Part 4

22 0 0
                                    

PART 4
Senyuman itu sungguh membayangi pikiranku, ya aku akui aku memang kagum sejak semester 1 padanya, tapi sebelumnya tak pernah seperti ini. Aku tak pernah melihat dirinya mondar-mandir dalam pikiranku seperti ini. Aku tak pernah menemukan wajahnya dalam setiap pandanganku seperti ini. Dan kenapa setiap mengingat senyum manis itu rongga jiwaku menjadi sangat hangat? rasanya sangat nyaman. Tapi yang jadi masalah kenapa aku selalu tersenyum-senyum sendiri??? Itu sangat memalukan!!!

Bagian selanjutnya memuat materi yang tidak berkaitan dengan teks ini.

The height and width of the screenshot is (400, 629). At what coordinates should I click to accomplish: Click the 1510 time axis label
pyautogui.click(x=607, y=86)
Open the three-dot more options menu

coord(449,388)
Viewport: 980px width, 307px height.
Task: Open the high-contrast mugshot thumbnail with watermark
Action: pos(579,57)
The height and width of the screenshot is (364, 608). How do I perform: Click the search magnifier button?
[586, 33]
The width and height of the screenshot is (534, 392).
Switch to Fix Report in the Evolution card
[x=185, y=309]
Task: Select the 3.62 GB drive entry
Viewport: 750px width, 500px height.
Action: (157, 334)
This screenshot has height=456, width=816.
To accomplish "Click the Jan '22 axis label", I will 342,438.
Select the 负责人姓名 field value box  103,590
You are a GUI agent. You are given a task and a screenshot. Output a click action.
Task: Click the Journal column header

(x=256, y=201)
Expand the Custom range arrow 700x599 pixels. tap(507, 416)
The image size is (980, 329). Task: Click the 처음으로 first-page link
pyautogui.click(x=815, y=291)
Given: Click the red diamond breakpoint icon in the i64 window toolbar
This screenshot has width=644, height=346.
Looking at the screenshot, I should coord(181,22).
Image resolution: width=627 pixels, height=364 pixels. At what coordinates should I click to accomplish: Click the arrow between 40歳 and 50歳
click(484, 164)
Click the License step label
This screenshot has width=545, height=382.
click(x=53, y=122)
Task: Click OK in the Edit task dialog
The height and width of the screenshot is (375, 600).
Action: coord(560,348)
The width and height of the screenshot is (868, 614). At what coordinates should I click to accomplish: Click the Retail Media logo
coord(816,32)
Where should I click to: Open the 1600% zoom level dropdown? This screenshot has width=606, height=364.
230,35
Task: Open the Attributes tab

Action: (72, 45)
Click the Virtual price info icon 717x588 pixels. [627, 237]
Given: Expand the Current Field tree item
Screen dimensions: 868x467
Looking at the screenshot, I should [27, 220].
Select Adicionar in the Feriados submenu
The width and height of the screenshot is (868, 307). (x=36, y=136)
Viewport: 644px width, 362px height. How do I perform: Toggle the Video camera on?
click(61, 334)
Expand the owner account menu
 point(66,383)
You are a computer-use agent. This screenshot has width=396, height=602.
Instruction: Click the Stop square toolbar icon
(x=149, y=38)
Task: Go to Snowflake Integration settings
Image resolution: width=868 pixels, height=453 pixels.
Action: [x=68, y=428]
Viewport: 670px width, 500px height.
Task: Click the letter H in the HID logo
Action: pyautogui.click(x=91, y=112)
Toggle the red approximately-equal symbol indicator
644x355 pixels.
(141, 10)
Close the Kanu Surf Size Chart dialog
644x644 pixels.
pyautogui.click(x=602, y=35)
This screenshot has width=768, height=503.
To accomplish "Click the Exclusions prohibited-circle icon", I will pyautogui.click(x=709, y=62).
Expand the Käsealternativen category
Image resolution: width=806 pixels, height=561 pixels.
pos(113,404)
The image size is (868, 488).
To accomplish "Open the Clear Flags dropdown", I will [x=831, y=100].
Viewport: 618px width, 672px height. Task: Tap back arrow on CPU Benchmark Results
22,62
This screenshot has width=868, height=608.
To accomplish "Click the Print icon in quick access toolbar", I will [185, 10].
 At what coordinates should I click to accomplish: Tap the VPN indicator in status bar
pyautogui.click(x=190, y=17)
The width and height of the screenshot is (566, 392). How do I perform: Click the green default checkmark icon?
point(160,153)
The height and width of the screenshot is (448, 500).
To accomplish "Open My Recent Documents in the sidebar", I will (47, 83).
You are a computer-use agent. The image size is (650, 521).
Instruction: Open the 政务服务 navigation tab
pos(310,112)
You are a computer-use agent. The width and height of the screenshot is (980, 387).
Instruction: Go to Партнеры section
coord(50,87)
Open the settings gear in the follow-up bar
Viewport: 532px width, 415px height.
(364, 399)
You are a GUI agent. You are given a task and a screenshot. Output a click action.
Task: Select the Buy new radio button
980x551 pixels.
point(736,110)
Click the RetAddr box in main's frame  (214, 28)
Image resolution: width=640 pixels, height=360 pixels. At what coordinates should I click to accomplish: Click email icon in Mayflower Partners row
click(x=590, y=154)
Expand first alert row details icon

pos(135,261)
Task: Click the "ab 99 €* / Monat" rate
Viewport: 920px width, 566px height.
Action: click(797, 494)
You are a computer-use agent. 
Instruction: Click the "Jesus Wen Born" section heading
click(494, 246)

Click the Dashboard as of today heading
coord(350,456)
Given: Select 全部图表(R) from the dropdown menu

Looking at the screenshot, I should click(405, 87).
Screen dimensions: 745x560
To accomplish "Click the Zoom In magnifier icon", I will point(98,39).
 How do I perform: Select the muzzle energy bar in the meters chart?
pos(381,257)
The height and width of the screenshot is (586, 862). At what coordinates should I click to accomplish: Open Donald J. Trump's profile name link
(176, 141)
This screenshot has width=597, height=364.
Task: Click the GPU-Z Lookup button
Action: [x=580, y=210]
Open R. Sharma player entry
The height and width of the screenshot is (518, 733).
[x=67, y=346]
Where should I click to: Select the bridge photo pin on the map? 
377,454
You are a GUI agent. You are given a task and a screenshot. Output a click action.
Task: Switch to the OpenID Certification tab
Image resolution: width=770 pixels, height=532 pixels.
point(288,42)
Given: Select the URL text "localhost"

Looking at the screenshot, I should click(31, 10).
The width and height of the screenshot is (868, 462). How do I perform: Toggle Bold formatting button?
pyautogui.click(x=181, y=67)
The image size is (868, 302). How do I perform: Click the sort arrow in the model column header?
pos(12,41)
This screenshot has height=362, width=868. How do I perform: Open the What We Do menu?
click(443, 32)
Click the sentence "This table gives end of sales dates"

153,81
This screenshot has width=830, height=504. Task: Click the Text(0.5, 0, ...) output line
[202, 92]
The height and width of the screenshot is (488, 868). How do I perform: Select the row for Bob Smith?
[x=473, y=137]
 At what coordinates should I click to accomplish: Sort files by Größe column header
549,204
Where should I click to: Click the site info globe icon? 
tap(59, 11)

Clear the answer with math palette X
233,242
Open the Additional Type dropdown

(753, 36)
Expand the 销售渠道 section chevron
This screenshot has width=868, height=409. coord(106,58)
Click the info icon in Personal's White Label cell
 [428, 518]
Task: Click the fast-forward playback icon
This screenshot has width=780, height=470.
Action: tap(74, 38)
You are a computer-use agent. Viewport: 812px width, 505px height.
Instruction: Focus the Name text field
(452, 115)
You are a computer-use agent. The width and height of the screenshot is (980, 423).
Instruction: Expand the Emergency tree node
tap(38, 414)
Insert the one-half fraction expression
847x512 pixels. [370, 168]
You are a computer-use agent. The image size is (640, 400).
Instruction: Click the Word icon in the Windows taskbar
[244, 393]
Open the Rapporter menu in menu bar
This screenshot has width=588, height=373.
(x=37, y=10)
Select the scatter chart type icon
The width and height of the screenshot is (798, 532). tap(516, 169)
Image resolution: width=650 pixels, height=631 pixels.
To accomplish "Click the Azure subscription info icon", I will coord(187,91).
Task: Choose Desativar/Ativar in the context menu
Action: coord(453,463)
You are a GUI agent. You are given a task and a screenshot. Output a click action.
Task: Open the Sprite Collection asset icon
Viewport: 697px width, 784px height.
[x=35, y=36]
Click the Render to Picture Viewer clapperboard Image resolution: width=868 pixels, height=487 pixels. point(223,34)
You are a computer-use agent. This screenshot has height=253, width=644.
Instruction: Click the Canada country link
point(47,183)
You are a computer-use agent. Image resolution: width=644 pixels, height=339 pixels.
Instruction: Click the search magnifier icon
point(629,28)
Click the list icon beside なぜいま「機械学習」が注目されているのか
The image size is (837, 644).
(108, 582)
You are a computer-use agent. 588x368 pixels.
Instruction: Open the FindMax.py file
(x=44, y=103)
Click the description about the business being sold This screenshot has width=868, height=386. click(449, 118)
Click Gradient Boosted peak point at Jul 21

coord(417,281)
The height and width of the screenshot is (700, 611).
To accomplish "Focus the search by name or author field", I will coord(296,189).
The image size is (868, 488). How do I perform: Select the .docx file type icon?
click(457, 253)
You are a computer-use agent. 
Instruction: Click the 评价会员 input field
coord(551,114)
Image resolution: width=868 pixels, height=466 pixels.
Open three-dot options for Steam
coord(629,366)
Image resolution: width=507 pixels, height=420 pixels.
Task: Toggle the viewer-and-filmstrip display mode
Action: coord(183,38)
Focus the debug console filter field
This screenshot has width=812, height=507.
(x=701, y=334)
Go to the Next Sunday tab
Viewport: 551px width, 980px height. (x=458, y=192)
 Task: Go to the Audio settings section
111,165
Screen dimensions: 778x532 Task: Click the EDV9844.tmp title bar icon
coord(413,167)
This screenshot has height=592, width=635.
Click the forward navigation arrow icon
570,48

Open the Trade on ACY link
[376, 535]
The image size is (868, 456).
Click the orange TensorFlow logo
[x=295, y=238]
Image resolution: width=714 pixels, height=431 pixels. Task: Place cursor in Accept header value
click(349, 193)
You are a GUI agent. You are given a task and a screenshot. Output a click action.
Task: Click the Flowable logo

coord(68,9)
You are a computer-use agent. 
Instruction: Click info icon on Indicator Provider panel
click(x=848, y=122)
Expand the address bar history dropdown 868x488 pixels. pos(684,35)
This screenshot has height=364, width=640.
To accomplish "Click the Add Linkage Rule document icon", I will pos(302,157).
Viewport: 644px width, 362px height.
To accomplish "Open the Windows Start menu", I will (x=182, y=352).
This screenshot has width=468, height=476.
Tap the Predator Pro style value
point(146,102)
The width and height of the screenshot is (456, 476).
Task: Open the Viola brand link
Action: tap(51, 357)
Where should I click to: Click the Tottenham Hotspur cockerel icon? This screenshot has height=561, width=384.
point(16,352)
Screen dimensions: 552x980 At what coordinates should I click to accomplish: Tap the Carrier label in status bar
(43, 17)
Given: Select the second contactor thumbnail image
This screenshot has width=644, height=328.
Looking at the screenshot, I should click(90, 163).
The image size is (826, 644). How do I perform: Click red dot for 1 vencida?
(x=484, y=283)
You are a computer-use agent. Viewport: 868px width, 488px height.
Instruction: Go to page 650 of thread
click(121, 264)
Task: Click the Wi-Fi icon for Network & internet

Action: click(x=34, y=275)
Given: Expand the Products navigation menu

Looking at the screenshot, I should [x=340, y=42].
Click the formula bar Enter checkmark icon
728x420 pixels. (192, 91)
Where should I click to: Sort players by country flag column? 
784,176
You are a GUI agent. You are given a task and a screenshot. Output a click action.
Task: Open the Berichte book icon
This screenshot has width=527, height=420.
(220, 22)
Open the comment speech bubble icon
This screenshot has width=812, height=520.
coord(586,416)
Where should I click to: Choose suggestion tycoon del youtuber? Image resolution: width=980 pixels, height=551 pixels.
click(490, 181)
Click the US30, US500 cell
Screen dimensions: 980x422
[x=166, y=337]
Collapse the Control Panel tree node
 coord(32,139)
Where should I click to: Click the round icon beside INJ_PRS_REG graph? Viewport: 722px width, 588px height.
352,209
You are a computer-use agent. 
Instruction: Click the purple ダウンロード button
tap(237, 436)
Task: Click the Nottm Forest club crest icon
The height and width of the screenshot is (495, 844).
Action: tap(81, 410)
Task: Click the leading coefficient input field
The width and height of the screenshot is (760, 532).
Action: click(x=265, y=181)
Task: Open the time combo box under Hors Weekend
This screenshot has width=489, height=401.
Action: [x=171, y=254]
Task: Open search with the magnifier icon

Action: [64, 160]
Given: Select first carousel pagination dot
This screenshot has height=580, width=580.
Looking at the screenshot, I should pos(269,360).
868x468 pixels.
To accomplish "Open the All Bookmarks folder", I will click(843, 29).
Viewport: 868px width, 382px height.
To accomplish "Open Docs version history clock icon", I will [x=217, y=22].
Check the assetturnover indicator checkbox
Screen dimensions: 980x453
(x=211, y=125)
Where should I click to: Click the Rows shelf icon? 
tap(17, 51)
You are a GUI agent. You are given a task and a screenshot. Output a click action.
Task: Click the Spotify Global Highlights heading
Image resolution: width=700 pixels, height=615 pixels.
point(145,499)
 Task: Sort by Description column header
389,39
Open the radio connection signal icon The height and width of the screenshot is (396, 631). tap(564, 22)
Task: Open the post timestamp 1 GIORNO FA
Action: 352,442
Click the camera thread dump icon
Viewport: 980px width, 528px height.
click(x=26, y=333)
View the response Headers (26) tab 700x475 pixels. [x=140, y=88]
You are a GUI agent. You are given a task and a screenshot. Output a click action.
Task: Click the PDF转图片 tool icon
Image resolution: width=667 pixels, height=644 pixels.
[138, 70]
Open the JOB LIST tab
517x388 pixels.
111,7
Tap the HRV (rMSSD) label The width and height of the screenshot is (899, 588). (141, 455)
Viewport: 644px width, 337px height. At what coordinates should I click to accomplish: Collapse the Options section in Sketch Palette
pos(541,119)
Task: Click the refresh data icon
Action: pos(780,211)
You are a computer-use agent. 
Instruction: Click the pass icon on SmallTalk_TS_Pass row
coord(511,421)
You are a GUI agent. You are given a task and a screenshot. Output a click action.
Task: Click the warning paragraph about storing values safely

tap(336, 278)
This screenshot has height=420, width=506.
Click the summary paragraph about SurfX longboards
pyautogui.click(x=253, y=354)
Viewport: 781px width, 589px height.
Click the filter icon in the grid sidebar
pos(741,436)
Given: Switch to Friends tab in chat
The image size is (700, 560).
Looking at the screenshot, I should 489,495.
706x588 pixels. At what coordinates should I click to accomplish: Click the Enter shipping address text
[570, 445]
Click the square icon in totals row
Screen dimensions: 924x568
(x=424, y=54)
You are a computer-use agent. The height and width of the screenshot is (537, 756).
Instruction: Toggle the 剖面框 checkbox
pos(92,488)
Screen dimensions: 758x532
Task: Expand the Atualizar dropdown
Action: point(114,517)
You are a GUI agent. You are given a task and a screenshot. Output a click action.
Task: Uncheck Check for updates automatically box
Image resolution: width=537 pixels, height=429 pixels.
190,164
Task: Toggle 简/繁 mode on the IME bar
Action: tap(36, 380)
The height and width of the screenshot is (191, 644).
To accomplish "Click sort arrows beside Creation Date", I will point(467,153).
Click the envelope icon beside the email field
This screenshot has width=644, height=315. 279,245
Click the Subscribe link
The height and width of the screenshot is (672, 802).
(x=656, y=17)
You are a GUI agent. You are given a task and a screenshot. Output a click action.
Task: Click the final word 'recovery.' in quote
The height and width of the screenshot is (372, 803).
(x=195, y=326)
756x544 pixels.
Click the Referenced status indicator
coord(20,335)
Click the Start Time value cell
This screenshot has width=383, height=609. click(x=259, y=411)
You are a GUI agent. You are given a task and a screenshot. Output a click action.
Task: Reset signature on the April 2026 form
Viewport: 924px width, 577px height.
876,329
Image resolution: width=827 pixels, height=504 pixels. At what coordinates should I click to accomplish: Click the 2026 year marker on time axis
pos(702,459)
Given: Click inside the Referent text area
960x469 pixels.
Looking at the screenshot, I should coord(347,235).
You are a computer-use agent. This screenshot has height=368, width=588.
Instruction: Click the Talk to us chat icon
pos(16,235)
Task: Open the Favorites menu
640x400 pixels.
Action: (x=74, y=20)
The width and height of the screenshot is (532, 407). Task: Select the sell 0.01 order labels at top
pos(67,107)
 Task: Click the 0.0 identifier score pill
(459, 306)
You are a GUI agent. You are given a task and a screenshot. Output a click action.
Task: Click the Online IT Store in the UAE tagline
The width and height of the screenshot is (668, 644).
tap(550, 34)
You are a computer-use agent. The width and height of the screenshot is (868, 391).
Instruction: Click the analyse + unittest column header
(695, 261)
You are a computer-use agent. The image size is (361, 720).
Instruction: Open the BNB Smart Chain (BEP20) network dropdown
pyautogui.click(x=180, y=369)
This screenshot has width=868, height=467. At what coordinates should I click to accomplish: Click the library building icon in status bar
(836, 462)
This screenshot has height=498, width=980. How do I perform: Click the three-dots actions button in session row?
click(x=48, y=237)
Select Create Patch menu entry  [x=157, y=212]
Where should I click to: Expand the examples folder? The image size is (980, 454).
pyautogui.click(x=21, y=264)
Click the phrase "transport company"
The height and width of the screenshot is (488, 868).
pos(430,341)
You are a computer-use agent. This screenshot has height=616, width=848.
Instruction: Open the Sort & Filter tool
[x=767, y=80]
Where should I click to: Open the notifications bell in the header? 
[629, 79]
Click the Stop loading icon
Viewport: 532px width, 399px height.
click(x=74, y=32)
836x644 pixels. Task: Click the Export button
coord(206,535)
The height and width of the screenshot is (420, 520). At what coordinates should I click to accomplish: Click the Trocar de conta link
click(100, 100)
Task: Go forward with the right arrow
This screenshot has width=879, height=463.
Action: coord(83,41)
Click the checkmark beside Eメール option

“Hahaha...masa si mas Azzam gitu mas? Mas Azzam ngelamun di kelas?? Udah gitu senyum-senyum sendiri?? Sampai dibentak bapak Guru??”tanya Reza seolah ia tak percaya atau justru ingin mempertegas betapa memalukan kakaknya ini.
“Dosen Reza, bukan bapak Guru,” terang Frian, teman sekelasku yang kini berada di rumahku untuk menceritakan kisah memalukanku di kampus kemarin pada Reza, adikku.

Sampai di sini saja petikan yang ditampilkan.